At first, this does not seem such a remote goal: all the physical principles governing phase stability are known. However, modeling those physical principles in all their details quickly becomes intractable with today's computers. Merely waiting for computers to become fast enough is not an option: some of today's problems would only be solvable in a hundred years...
Hence, we are forced to use approximations to be able to obtain results in a reasonable time. Physical insight about the problems to be solved can lead to reliable approximations that drastically reduce the amount of calculations needed. Moreover, this insight can also improve the understanding of material properties in general.
The calculation of the solid state part of a phase diagram is tremendously simplified by the assumption that lattice vibrations do not play a significant role in determining which configuration atoms will adopt. Yet, no formal justification of this approximation has ever been presented. In fact, through numerous experimental and theoretical investigations, researchers are now realizing that lattice vibrations may significantly affect the relative stability of two phases which differ only by the ordering of the chemical species on an otherwise identical lattice.
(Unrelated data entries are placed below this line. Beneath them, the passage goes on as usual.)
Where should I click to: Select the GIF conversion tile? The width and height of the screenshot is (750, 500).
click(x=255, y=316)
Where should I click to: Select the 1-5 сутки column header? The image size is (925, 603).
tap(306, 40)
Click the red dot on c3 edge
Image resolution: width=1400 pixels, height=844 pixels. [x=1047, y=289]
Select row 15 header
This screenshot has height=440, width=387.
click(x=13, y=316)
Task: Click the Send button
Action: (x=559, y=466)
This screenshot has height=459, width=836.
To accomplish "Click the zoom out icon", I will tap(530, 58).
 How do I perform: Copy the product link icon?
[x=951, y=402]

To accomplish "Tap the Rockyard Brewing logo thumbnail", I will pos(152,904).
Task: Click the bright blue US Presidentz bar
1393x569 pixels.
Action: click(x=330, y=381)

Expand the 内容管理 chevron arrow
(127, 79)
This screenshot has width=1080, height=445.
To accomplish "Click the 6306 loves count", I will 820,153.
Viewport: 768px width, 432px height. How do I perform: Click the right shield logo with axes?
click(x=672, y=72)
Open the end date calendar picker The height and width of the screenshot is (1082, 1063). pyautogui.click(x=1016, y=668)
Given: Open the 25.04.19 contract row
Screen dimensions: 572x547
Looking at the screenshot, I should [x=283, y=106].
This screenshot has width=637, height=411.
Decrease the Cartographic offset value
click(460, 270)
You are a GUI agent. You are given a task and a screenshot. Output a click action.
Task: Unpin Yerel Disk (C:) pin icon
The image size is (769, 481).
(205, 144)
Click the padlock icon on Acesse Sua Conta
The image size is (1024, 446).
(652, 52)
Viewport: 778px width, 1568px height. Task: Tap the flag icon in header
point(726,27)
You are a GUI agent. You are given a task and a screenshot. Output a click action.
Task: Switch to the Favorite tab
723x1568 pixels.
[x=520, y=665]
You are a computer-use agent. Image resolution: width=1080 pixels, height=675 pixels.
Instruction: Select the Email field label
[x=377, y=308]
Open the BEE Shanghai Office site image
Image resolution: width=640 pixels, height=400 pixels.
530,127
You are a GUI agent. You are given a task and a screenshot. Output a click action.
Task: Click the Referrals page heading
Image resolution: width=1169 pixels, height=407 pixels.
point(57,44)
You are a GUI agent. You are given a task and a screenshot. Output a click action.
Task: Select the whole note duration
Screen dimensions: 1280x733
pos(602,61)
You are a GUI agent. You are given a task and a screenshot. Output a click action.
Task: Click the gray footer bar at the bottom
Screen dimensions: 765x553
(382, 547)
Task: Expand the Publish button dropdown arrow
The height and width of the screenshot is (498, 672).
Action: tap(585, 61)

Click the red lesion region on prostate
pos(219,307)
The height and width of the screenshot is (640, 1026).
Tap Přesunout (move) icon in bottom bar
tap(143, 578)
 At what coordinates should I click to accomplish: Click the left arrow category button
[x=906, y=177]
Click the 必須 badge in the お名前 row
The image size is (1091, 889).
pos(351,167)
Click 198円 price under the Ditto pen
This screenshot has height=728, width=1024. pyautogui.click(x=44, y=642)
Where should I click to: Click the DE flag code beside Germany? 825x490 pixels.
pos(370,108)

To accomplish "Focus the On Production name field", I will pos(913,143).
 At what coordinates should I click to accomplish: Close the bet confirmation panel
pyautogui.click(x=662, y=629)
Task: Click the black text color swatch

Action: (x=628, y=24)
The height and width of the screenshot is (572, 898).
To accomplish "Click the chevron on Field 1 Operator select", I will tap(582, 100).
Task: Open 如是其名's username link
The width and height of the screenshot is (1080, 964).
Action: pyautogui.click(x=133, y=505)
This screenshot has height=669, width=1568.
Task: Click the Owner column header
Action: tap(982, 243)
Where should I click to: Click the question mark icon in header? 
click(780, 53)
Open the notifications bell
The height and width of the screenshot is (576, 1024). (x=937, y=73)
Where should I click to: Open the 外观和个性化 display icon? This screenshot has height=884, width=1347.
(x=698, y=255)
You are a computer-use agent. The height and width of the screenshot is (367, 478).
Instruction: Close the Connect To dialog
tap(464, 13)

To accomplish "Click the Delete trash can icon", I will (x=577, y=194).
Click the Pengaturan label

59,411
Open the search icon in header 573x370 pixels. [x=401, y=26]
The effect of lattice vibrations is one of the last few elements that remain to be efficiently handled in order to quickly and accurately calculate the phase diagram of an alloy system. Our main research objectives are thus twofolds. (1) Improve our understanding of the factors which determine when lattice vibrations have a significant impact on the thermodynamics of an alloy. (2) Develop practical ways to include vibrational effects in phase diagram calculations.